§ Problem to work on:
The reply should repeat all of the data word for word, with no pictures.

§ Records from a data collection:
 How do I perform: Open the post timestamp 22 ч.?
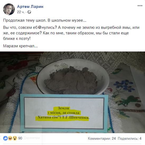(21, 12)
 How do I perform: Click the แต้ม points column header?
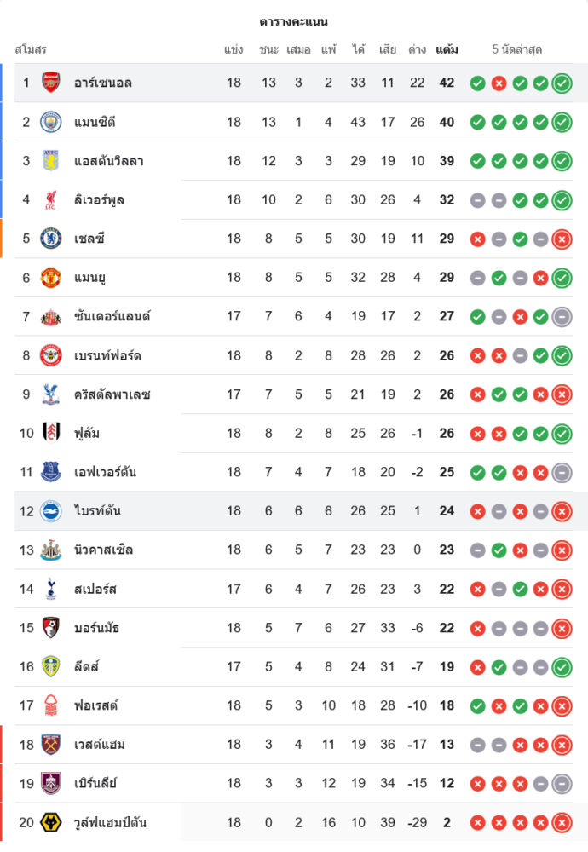[x=447, y=49]
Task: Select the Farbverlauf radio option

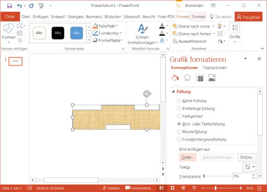Action: [x=179, y=116]
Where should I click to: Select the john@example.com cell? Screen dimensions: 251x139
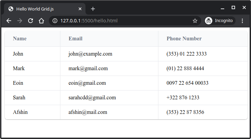click(90, 54)
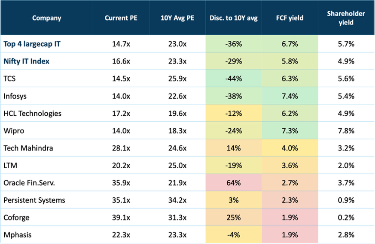Click the FCF yield column header
Viewport: 375px width, 244px height.
(290, 18)
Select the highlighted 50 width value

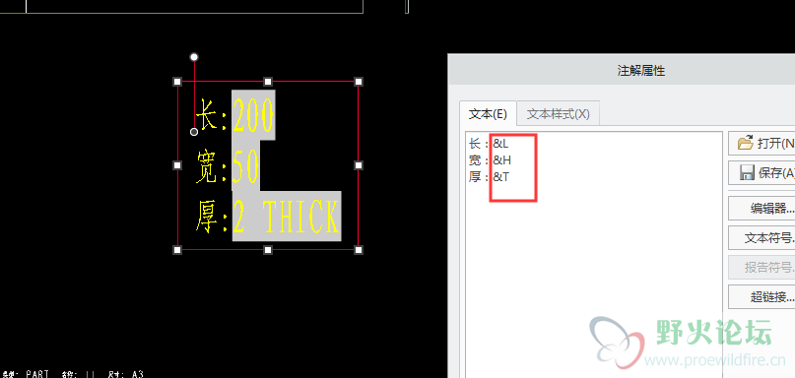pyautogui.click(x=246, y=166)
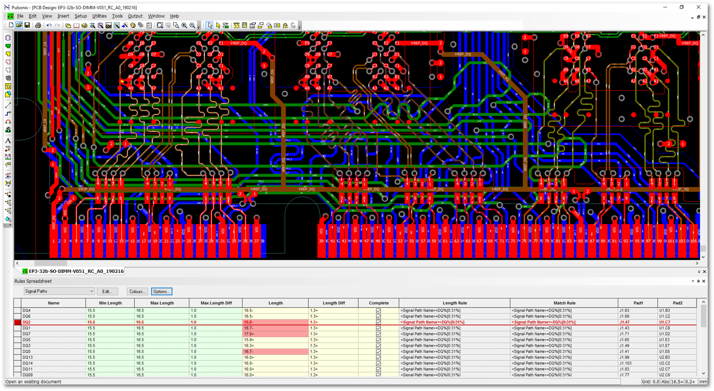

§ Task answer:
 How do I perform: Open the post timestamp 22 ч.?
(21, 12)
 How do I perform: Click the แต้ม points column header?
[x=447, y=49]
Task: Select the Farbverlauf radio option

Action: [x=179, y=116]
Where should I click to: Select the john@example.com cell? Screen dimensions: 251x139
click(90, 54)
Click the FCF yield column header
Viewport: 375px width, 244px height.
(290, 18)
Select the highlighted 50 width value

pyautogui.click(x=246, y=166)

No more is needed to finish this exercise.